The nurse was a small dark-haired woman in her early twenties with delicate, almost oriental, features. Her hands were small too, but precise. She moved a pillow under the woman's head. The woman's eyes were closed, her breathing operated by an artificial respirator. The mechanical pumps making an obscene sound. Her body was invaded with tubes and wires, and the beat of the heart monitor sent out a contrapuntal and discordant rhythm to the respirator. She was living in form only.

Delaney stood at the foot of the bed as the nurse finished adjusting the pillow so that the woman's dark hair fanned neatly on it. There was no twitch beneath her eyelids, no smile tugging at the corner of her lips, and there never would be again. She was dead. All it needed was for Delaney to let them turn the machine off.

The consultant was sympathetic. 'If there was any hope at all I would advise against it. Of course I would, but the brain stem has suffered too much damage. For all intents and purposes she is already dead.'

Delaney looked at him for a long moment, scared to ask the question but needing to know the answer. 'And the baby?'

The consultant shook his head sadly. 'I'm sorry.'

Delaney's head nodded downward as he gave permission. He couldn't hold back the tears any longer. His world went dark as the obscenity of the pump ceased and the heart-monitor line became still.
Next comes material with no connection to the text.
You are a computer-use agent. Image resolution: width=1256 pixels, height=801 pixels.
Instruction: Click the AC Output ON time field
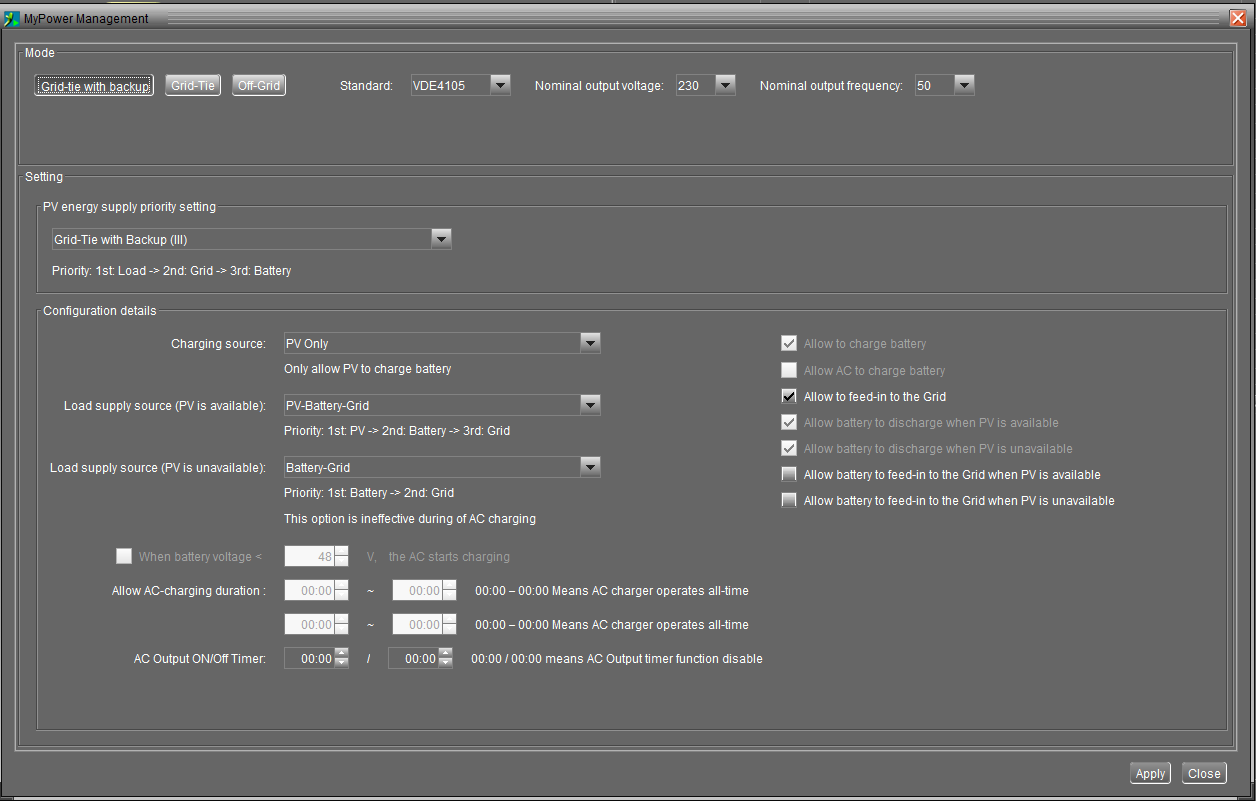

Delaney looked out of the window, his hand still clutching the phone like a rosary. He'd lost his wife and his baby in a matter of heartbeats four years ago and it had all but destroyed him. Now, though, he was being given a second chance. The woman he had come to love was carrying his child. His stupidity had almost lost her, but he'd be damned if he'd let anything or anyone come between them now. He opened the phone and hit speed dial. The phone rang at the other end and on the fifth ring cut into Kate's voice.

'This is Kate Walker. I am unavailable right now but leave me a message and I promise I will get back to you as soon as possible.'

'Kate. This is Jack. I'm sorry.' He sighed. 'I'm sorry about everything. Call me.'

He closed the phone and nodded to himself. He wasn't going to let history repeat itself. It was time to do the right thing. Finally.

Agnes Crabtree was sixty-eight years old and her knee joints were feeling every year of them that morning. The damp weather didn't help and Agnes's mood was even more depressed than usual. Six bloody months of winter nowadays. It would be April at least till there was a bit of warmth again and her aching bones might get some respite. Some doctor had been banging on about seasonal disorder on morning television earlier. SAD or something. And it was bloody sad. She made it up the flight of stairs and rested. Putting her bucket of cleaning materials on the floor and caught her breath. Not that she wanted to be breathing too deeply. The whole place smelled of piss. And not cat piss at that. Just as well she only cleaned on the inside of this flat, she reckoned. She groaned as she leaned over to pick up her equipment and fumbled a key into the lock of the flat. She took one or two steps into the flat, saw the long coloured scarf on the floor first and then registered what it was attached to. She tried to scream but her throat seized up with shock. She quickly stepped back, the pain in her knees ignored. The front door closed in her face and she finally found herself able to scream. She screamed again and stumbled backwards, her legs trembling. Her shaking hand went to her mouth and she took another step backwards, tripping over the can of Mr Sheen that had fallen from her dropped bucket. Her arms windmilled in the air as she lost her balance and crashed down the stairs. Her screams died as she landed at the bottom, her old head slapping on the wet concrete to lie at an odd angle, her eyes closed and a thin trickle of blood leaking from the corner of her mouth.

Delaney put his case on the table and pulled out a file. He removed the e-fit picture and handed it to Dr Andrew Burke, a silver-haired man in his early thirties. Delaney reckoned that maybe the rigours of his job, the sights he'd seen on a daily basis, had sent his hair prematurely grey.